T = torch.arange(2 * 3 * 4).reshape(2, 3, 4)
# shape: (batch=2, channel=3, width=4)
sample0 = T[0] # shape (3, 4)
channel2 = T[:, 2, :] # all batches, channel index 2 -> shape (2, 4)
slice_hw = T[:, :, 1:3] # drop first and last column -> shape (2, 3, 2)
graph LR
subgraph Batch 0
subgraph Channel 0
A0("0") --> A1("1") --> A2("2") --> A3("3")
end
subgraph Channel 1
B0("4") --> B1("5") --> B2("6") --> B3("7")
end
subgraph Channel 2
C0("8") --> C1("9") --> C2("10") --> C3("11")
end
end
subgraph Batch 1
subgraph Channel 0
D0("12") --> D1("13") --> D2("14") --> D3("15")
end
subgraph Channel 1
E0("16") --> E1("17") --> E2("18") --> E3("19")
end
subgraph Channel 2
F0("20") --> F1("21") --> F2("22") --> F3("23")
end
end
class C0,C1,C2,C3,F0,F1,F2,F3 highlight;
classDef highlight fill:#e4f7d2,stroke:#54a644,stroke-width:2px;
Above, channel index 2 across both batches is highlighted.

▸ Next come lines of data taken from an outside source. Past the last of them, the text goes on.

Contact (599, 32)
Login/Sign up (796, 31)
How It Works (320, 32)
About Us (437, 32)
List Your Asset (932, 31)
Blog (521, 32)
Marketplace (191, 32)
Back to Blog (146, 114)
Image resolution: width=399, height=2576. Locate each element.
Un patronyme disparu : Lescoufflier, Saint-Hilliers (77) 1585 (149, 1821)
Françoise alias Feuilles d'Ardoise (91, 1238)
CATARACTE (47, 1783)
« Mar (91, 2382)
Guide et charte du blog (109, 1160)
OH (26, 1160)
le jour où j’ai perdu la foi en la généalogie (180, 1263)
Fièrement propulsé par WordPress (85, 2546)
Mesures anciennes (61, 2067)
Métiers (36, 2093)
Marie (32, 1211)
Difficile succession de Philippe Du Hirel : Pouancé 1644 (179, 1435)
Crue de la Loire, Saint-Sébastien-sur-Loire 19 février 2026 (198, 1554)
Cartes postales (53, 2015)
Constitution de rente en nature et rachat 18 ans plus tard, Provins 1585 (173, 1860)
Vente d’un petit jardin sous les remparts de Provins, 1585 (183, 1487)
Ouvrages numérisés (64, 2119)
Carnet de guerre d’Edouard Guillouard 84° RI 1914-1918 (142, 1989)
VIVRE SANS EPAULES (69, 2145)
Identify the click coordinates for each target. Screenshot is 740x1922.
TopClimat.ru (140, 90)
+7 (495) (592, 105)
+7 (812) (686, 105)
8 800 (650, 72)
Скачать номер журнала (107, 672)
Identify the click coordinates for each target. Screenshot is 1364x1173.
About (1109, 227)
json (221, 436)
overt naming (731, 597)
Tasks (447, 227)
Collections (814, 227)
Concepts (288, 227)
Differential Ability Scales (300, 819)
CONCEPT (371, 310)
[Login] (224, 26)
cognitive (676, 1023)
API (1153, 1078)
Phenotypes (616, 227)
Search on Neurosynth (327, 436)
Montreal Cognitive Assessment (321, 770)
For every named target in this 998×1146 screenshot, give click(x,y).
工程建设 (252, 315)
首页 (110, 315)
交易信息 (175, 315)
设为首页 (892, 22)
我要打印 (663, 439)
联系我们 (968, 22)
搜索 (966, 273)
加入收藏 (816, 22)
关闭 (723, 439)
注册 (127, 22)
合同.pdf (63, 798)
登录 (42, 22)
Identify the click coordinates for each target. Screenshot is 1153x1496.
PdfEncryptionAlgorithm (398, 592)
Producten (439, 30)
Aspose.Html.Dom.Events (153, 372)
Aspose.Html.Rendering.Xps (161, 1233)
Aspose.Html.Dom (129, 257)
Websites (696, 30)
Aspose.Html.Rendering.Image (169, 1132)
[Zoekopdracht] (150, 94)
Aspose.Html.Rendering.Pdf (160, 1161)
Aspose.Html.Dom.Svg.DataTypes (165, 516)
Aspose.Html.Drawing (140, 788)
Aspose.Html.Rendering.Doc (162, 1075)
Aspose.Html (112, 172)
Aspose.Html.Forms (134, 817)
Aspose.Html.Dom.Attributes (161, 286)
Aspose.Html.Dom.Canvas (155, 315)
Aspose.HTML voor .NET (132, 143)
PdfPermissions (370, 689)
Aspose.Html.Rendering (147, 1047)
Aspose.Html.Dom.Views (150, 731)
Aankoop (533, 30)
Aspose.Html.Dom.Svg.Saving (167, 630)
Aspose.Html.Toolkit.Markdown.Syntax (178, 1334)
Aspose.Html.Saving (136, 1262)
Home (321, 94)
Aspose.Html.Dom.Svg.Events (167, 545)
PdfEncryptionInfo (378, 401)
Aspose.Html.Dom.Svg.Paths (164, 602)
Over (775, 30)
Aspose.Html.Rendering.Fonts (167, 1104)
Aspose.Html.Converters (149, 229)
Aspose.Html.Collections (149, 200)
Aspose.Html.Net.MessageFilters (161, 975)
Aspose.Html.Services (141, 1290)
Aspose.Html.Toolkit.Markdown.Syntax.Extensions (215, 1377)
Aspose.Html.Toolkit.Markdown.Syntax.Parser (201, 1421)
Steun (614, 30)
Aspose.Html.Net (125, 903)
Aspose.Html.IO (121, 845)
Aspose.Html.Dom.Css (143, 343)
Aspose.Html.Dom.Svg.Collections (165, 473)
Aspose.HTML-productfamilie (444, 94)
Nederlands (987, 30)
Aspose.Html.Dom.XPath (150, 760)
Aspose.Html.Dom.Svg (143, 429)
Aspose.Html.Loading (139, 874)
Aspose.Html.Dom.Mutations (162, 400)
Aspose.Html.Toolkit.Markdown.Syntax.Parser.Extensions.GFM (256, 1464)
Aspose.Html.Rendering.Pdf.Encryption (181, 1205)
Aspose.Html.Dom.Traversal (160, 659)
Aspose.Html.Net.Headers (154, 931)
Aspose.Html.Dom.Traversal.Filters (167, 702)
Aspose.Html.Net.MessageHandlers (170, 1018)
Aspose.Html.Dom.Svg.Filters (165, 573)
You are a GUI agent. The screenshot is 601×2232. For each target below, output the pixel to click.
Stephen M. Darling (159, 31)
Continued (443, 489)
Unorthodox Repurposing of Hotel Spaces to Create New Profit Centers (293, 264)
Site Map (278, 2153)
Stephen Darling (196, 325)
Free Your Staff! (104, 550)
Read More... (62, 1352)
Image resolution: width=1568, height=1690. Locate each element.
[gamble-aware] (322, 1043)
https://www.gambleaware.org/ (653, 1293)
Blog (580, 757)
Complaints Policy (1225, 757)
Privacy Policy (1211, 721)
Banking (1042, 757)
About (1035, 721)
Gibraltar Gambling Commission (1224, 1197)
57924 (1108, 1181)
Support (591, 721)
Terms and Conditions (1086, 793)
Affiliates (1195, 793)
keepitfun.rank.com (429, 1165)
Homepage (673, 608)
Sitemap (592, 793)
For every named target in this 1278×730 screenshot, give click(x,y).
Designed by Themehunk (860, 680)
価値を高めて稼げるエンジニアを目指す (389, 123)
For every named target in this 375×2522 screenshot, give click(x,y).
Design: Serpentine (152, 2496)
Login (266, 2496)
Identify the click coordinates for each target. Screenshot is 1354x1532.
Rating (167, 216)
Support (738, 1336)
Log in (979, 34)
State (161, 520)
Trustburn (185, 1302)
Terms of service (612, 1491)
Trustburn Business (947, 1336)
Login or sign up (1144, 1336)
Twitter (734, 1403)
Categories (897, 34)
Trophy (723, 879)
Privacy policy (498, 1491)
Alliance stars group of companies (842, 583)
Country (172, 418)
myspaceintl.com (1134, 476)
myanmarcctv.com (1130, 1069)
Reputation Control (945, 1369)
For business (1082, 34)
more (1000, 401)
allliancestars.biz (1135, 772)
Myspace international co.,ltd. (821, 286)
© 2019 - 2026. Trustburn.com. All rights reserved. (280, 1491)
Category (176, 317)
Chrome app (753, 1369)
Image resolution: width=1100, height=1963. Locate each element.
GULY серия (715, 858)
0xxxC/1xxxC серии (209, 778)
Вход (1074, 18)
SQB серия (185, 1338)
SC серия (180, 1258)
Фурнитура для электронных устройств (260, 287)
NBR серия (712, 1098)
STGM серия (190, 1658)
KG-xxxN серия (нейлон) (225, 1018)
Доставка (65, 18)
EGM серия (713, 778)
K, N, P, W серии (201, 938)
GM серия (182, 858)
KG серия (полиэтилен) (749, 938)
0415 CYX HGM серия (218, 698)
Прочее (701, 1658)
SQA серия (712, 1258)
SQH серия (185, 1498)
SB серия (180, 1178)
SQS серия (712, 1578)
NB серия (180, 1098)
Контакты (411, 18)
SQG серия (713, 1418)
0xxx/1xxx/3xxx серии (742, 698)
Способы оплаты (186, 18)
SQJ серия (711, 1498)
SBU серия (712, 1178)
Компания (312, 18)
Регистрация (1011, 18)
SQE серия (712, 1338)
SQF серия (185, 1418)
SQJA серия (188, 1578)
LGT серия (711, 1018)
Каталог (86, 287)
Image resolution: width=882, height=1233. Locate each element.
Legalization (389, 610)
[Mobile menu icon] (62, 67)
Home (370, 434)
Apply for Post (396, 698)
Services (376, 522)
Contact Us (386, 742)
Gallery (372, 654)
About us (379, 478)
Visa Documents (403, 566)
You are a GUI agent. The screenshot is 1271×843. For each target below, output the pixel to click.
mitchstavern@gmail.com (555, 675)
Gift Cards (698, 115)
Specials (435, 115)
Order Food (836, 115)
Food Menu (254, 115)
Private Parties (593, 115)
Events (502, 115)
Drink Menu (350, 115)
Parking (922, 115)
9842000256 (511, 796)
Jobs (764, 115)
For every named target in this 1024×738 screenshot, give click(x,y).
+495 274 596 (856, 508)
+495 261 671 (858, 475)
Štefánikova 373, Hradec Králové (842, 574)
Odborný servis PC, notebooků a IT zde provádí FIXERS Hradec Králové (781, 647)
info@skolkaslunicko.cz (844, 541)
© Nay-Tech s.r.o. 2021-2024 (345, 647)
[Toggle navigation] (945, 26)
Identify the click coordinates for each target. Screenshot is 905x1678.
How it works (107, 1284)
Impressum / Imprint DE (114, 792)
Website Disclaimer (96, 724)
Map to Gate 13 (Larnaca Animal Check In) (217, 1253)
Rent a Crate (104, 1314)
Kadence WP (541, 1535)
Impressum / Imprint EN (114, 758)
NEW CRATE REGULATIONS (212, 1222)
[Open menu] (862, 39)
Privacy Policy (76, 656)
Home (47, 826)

Boolean Masks and Fancy Indexing
mask = M > 10
print(M[mask]) # tensor([11, 12, 13, 14, 15])
Boolean masks flatten the result; positions that satisfy the predicate are returned in a 1D tensor.
“Fancy” indexing with integer sequences lets you pick arbitrary rows/columns:
rows = torch.tensor([0, 3])
cols = torch.tensor([1, 2])
print(M[rows]) # rows 0 and 3
print(M[:, cols])
# columns 1 and 2 -> shape (4, 2)
Ellipsis for High Dimensions
The ... placeholder fills in as many dimensions as needed:
N = torch.randn(4, 3, 5, 5) # e.g., batch, channel, height, width
# select channel 1 across all batches and spatial locations
channel1 = N[:, 1, ...] # shape (4, 5, 5)
# zero the bottom-right quadrant
N[..., 2:, 2:] = 0
This keeps code readable when tensors grow beyond three dimensions.
Mutating with Index_add_ and Scatter
weights = torch.zeros(5)
indices = torch.tensor([0, 2, 2, 4])
updates = torch.tensor([1.0, 0.5, 1.5, 2.0])
weights.index_add_(0, indices, updates)
# tensor([1., 0., 2., 0., 2.])
index_add_ accumulates values at the specified indices. scatter_ performs targeted writes:
result = torch.zeros(3, 4)
src = torch.tensor([[1, 2], [3, 4], [5, 6]])
indices = torch.tensor([[0, 2], [1, 0], [2, 1]])
result.scatter_(1, indices, src)
Now column indices [0,2], [1,0], [2,1] receive the values from src.
Beware of Non-Contiguous Views
Slicing followed by transpose can produce non-contiguous tensors. Some ops require contiguous memory; fix with .contiguous() or .clone():
view = M[:, ::2] # stride step 2
transposed = view.t() # transpose
if not transposed.is_contiguous():
transposed = transposed.contiguous()
Quick Reference
| Pattern | Result | Notes |
|---|---|---|
tensor[i] |
Scalar/Vetor | Drops first dimension |
tensor[:, j] |
1D slice | Keeps dimension count unless squeezed |
tensor[a:b, c:d] |
2D view | Shares storage |
tensor[..., k] |
Works on last axis | Good for high-dimensional data |
tensor[mask] |
1D tensor | Mask must match shape |
tensor[index_tensor] |
Fancy indexing | Returns copy |
.index_add_, .scatter_ |
In-place mutation | Broadcast rules apply |
PyTorch indexing is flexible because it mirrors NumPy’s semantics but adds GPU-friendly views. With a mental picture of axes—conjured by simple diagrams—selecting, slicing, and mutating becomes routine, even for large neural network tensors.